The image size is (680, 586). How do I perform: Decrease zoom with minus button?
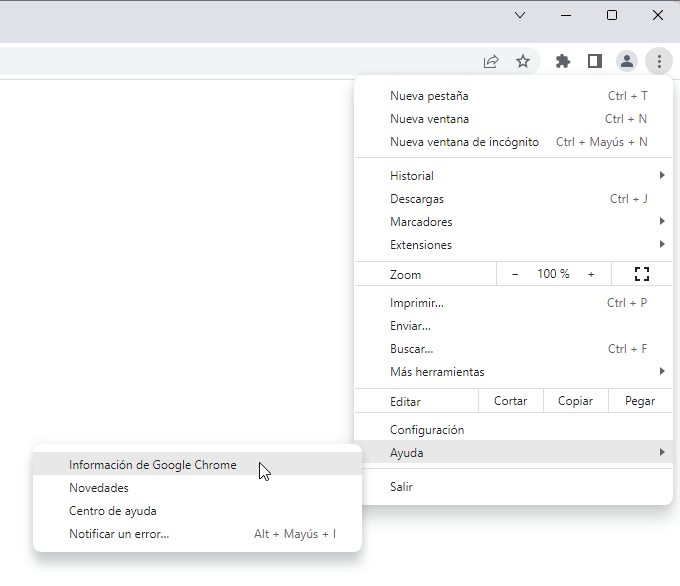515,274
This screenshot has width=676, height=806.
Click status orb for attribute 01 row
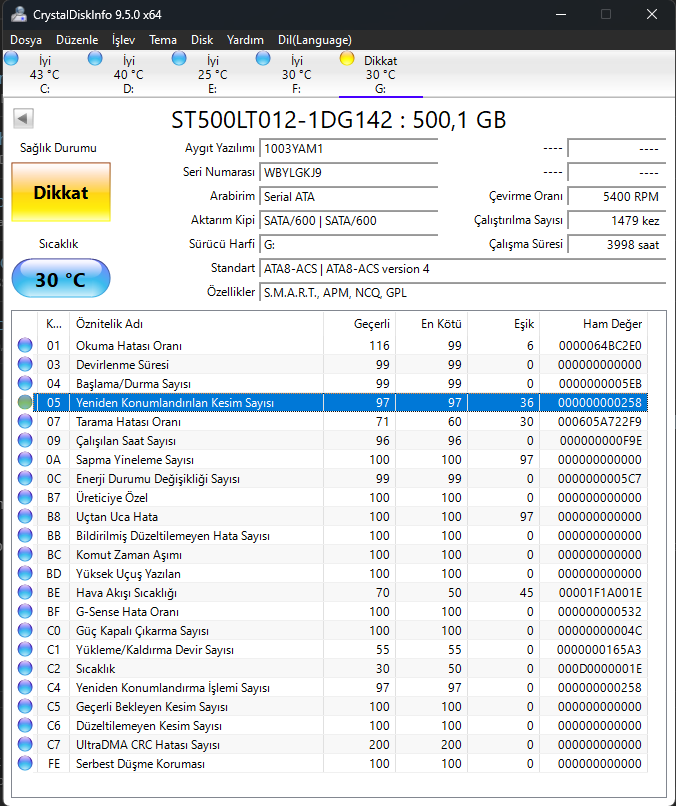(x=25, y=346)
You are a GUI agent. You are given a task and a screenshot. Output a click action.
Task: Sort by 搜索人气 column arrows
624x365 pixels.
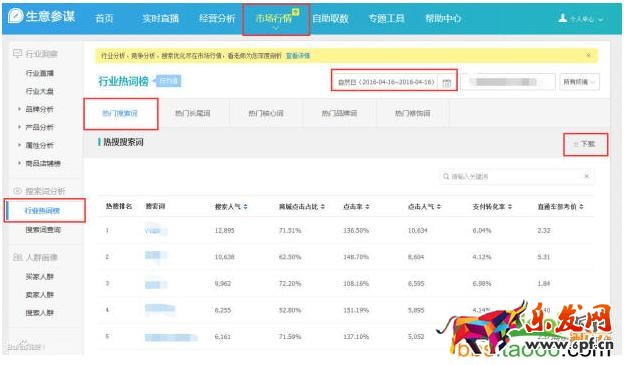click(x=246, y=207)
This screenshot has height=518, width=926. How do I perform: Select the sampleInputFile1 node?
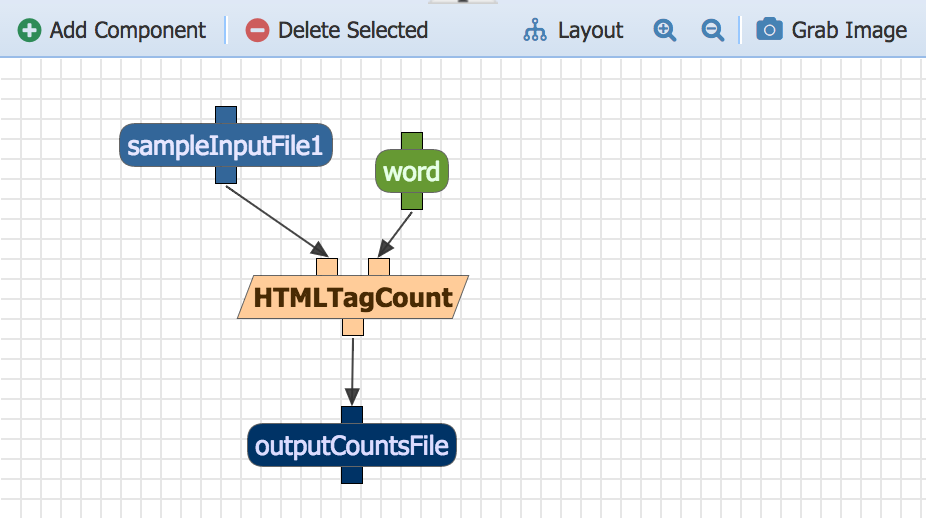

• • • • •

**YOUR INSTRUCTIONS**
Swap every "screenshot" in the lines above for "screen capture", change nothing else, and leave out the pictures.

**THE COMPLETED TASK**
The image size is (680, 586). How do I perform: Decrease zoom with minus button?
515,274
This screen capture has width=676, height=806.
Click status orb for attribute 01 row
(x=25, y=346)
You are a GUI agent. You are given a task and a screen capture. Output a click action.
Task: Sort by 搜索人气 column arrows
624x365 pixels.
click(x=246, y=207)
This screen capture has height=518, width=926. How do I perform: Select the sampleInputFile1 node?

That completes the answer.